京都市内だけでも阿弥陀寺(上京区)のほか、信長が襲撃を受けた本能寺(中京区)は特に有名。
信長の後継者として世間的に印象づけたい羽柴秀吉が信長の葬儀を盛大にとり行い、菩提(ぼだい)寺とした大徳寺塔頭(たっちゅう)・総見院(北区、通常非公開)には信長の正室、帰蝶(濃姫)や側室、お鍋の墓ら一族の墓が並ぶ。
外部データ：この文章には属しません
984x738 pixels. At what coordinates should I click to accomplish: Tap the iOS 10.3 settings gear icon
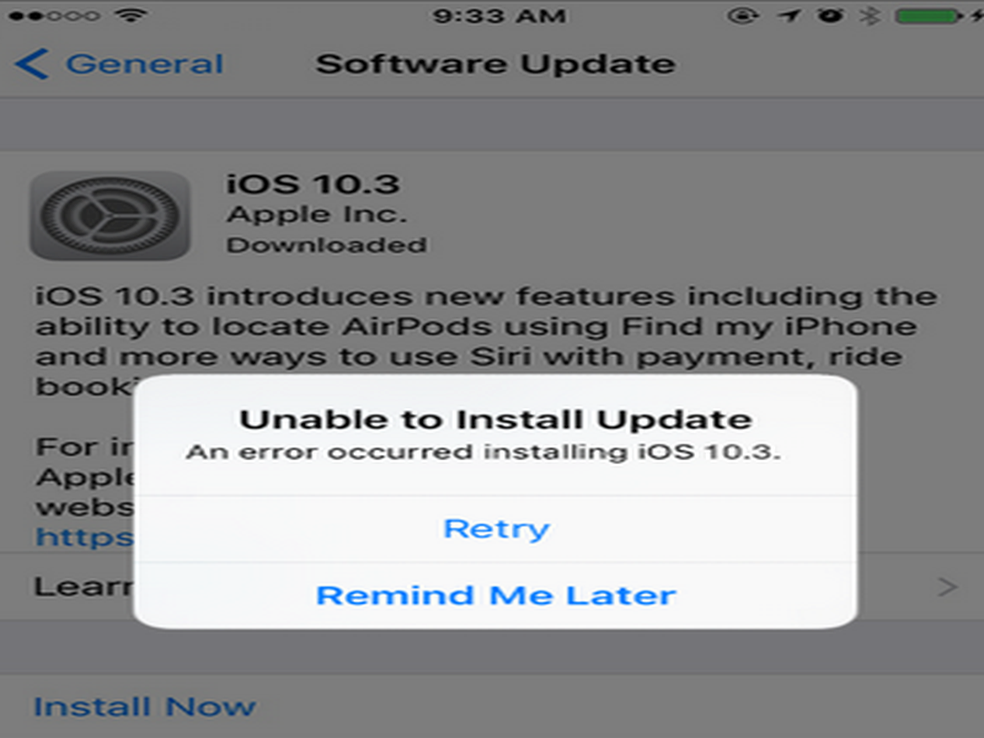tap(110, 216)
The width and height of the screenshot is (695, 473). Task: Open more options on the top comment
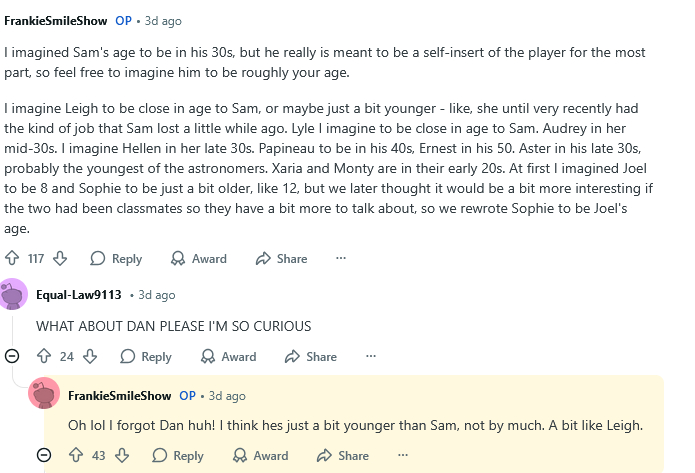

秀吉は清玉上人に信長の一周忌法要を依頼するが、政治的な宣伝に使われると読んだ上人は秀吉の依頼をはねつける。そうして建てられたのが総見院。遺灰も遺骨もない中、2体作った信長の木像うち一体を火葬にしたという。
この後、秀吉は阿弥陀寺はこの仕返しとして、今出川大宮にあった阿弥陀寺を東約1・5キロの寺町通の現在地に縮小、移転させている。
このほか、信忠の菩提寺の大雲院(東山区、通常非公開)▽信長の乳母の菩提寺、妙心寺塔頭・玉鳳院(右京区、通常非公開)−など。全国的にみると信長の墓は相当数にのぼり、どれが本物かはまったくの不明である。